▸ TASK DIRECTIONS
Your answer must match the data word for word.

▸ EXCERPTED DATA
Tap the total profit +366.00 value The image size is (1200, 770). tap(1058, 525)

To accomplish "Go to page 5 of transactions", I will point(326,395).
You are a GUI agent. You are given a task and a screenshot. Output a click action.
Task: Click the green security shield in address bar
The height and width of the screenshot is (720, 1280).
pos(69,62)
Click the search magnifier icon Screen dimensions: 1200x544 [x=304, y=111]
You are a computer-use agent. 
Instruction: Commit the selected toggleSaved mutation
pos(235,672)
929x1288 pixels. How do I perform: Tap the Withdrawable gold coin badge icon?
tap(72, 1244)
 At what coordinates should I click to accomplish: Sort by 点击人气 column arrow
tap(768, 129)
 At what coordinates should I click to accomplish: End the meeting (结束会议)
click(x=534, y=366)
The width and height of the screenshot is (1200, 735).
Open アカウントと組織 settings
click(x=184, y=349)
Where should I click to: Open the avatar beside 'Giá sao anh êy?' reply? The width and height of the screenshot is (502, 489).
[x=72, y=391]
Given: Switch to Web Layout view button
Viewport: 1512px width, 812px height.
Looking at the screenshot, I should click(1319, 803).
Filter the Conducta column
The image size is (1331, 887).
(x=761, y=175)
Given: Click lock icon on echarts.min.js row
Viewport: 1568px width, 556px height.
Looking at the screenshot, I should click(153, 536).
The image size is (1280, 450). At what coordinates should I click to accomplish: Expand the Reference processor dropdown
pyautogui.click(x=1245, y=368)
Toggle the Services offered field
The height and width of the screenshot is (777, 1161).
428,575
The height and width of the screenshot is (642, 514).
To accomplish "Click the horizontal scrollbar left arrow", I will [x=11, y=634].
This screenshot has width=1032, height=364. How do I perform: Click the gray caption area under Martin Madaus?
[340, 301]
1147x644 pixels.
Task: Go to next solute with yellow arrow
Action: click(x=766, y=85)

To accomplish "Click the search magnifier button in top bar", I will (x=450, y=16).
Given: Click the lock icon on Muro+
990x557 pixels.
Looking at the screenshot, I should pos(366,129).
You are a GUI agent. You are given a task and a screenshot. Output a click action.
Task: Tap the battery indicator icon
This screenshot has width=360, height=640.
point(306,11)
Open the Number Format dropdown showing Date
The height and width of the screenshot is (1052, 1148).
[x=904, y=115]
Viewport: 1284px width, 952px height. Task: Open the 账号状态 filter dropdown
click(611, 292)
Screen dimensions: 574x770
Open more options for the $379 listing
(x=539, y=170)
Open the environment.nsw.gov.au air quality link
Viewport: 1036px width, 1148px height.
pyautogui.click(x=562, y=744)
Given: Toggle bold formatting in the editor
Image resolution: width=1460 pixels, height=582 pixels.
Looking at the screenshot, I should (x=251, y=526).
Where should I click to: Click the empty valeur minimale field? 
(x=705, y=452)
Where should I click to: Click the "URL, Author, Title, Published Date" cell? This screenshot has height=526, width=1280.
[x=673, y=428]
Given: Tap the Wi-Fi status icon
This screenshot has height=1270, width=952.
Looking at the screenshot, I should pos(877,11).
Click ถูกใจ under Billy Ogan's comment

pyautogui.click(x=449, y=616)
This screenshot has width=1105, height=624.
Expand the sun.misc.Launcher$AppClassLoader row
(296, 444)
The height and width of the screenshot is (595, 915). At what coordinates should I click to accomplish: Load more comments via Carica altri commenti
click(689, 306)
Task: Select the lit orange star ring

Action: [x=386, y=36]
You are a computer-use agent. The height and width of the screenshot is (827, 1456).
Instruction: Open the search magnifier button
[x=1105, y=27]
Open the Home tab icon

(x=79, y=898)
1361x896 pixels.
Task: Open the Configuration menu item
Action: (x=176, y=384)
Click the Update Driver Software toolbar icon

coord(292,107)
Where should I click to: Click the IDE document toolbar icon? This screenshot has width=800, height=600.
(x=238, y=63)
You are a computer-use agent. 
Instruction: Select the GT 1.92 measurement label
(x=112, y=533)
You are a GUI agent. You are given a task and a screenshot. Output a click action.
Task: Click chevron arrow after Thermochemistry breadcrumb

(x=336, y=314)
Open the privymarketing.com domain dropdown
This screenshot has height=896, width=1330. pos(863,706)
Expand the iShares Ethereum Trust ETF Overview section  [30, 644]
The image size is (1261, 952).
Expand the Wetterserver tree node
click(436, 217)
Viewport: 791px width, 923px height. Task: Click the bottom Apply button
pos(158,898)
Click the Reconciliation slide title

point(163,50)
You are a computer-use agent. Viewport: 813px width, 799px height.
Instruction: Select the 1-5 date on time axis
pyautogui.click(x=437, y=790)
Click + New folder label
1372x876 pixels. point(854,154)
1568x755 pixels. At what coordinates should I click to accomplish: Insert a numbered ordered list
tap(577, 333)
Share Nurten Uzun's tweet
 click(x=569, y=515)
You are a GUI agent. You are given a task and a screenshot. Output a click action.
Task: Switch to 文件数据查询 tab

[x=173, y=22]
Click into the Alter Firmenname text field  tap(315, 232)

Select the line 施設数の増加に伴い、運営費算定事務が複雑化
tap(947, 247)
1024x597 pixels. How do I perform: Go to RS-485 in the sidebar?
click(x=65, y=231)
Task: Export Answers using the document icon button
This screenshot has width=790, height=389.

▸ OUTPUT
Tap the total profit +366.00 value The image size is (1200, 770). tap(1058, 525)

To accomplish "Go to page 5 of transactions", I will point(326,395).
You are a GUI agent. You are given a task and a screenshot. Output a click action.
Task: Click the green security shield in address bar
The height and width of the screenshot is (720, 1280).
pos(69,62)
Click the search magnifier icon Screen dimensions: 1200x544 [x=304, y=111]
You are a computer-use agent. 
Instruction: Commit the selected toggleSaved mutation
pos(235,672)
929x1288 pixels. How do I perform: Tap the Withdrawable gold coin badge icon?
tap(72, 1244)
 At what coordinates should I click to accomplish: Sort by 点击人气 column arrow
tap(768, 129)
 At what coordinates should I click to accomplish: End the meeting (结束会议)
click(x=534, y=366)
The width and height of the screenshot is (1200, 735).
Open アカウントと組織 settings
click(x=184, y=349)
Where should I click to: Open the avatar beside 'Giá sao anh êy?' reply? The width and height of the screenshot is (502, 489).
[x=72, y=391]
Given: Switch to Web Layout view button
Viewport: 1512px width, 812px height.
Looking at the screenshot, I should click(1319, 803).
Filter the Conducta column
The image size is (1331, 887).
(x=761, y=175)
Given: Click lock icon on echarts.min.js row
Viewport: 1568px width, 556px height.
Looking at the screenshot, I should click(153, 536).
The image size is (1280, 450). At what coordinates should I click to accomplish: Expand the Reference processor dropdown
pyautogui.click(x=1245, y=368)
Toggle the Services offered field
The height and width of the screenshot is (777, 1161).
428,575
The height and width of the screenshot is (642, 514).
To accomplish "Click the horizontal scrollbar left arrow", I will [x=11, y=634].
This screenshot has width=1032, height=364. How do I perform: Click the gray caption area under Martin Madaus?
[340, 301]
1147x644 pixels.
Task: Go to next solute with yellow arrow
Action: click(x=766, y=85)

To accomplish "Click the search magnifier button in top bar", I will (x=450, y=16).
Given: Click the lock icon on Muro+
990x557 pixels.
Looking at the screenshot, I should pos(366,129).
You are a GUI agent. You are given a task and a screenshot. Output a click action.
Task: Tap the battery indicator icon
This screenshot has width=360, height=640.
point(306,11)
Open the Number Format dropdown showing Date
The height and width of the screenshot is (1052, 1148).
[x=904, y=115]
Viewport: 1284px width, 952px height. Task: Open the 账号状态 filter dropdown
click(611, 292)
Screen dimensions: 574x770
Open more options for the $379 listing
(x=539, y=170)
Open the environment.nsw.gov.au air quality link
Viewport: 1036px width, 1148px height.
pyautogui.click(x=562, y=744)
Given: Toggle bold formatting in the editor
Image resolution: width=1460 pixels, height=582 pixels.
Looking at the screenshot, I should (x=251, y=526).
Where should I click to: Click the empty valeur minimale field? 
(x=705, y=452)
Where should I click to: Click the "URL, Author, Title, Published Date" cell? This screenshot has height=526, width=1280.
[x=673, y=428]
Given: Tap the Wi-Fi status icon
This screenshot has height=1270, width=952.
Looking at the screenshot, I should pos(877,11).
Click ถูกใจ under Billy Ogan's comment

pyautogui.click(x=449, y=616)
This screenshot has width=1105, height=624.
Expand the sun.misc.Launcher$AppClassLoader row
(296, 444)
The height and width of the screenshot is (595, 915). At what coordinates should I click to accomplish: Load more comments via Carica altri commenti
click(689, 306)
Task: Select the lit orange star ring

Action: [x=386, y=36]
You are a computer-use agent. The height and width of the screenshot is (827, 1456).
Instruction: Open the search magnifier button
[x=1105, y=27]
Open the Home tab icon

(x=79, y=898)
1361x896 pixels.
Task: Open the Configuration menu item
Action: (x=176, y=384)
Click the Update Driver Software toolbar icon

coord(292,107)
Where should I click to: Click the IDE document toolbar icon? This screenshot has width=800, height=600.
(x=238, y=63)
You are a computer-use agent. 
Instruction: Select the GT 1.92 measurement label
(x=112, y=533)
You are a GUI agent. You are given a task and a screenshot. Output a click action.
Task: Click chevron arrow after Thermochemistry breadcrumb

(x=336, y=314)
Open the privymarketing.com domain dropdown
This screenshot has height=896, width=1330. pos(863,706)
Expand the iShares Ethereum Trust ETF Overview section  [30, 644]
The image size is (1261, 952).
Expand the Wetterserver tree node
click(436, 217)
Viewport: 791px width, 923px height. Task: Click the bottom Apply button
pos(158,898)
Click the Reconciliation slide title

point(163,50)
You are a computer-use agent. Viewport: 813px width, 799px height.
Instruction: Select the 1-5 date on time axis
pyautogui.click(x=437, y=790)
Click + New folder label
1372x876 pixels. point(854,154)
1568x755 pixels. At what coordinates should I click to accomplish: Insert a numbered ordered list
tap(577, 333)
Share Nurten Uzun's tweet
 click(x=569, y=515)
You are a GUI agent. You are given a task and a screenshot. Output a click action.
Task: Switch to 文件数据查询 tab

[x=173, y=22]
Click into the Alter Firmenname text field  tap(315, 232)

Select the line 施設数の増加に伴い、運営費算定事務が複雑化
tap(947, 247)
1024x597 pixels. How do I perform: Go to RS-485 in the sidebar?
click(x=65, y=231)
Task: Export Answers using the document icon button
This screenshot has width=790, height=389.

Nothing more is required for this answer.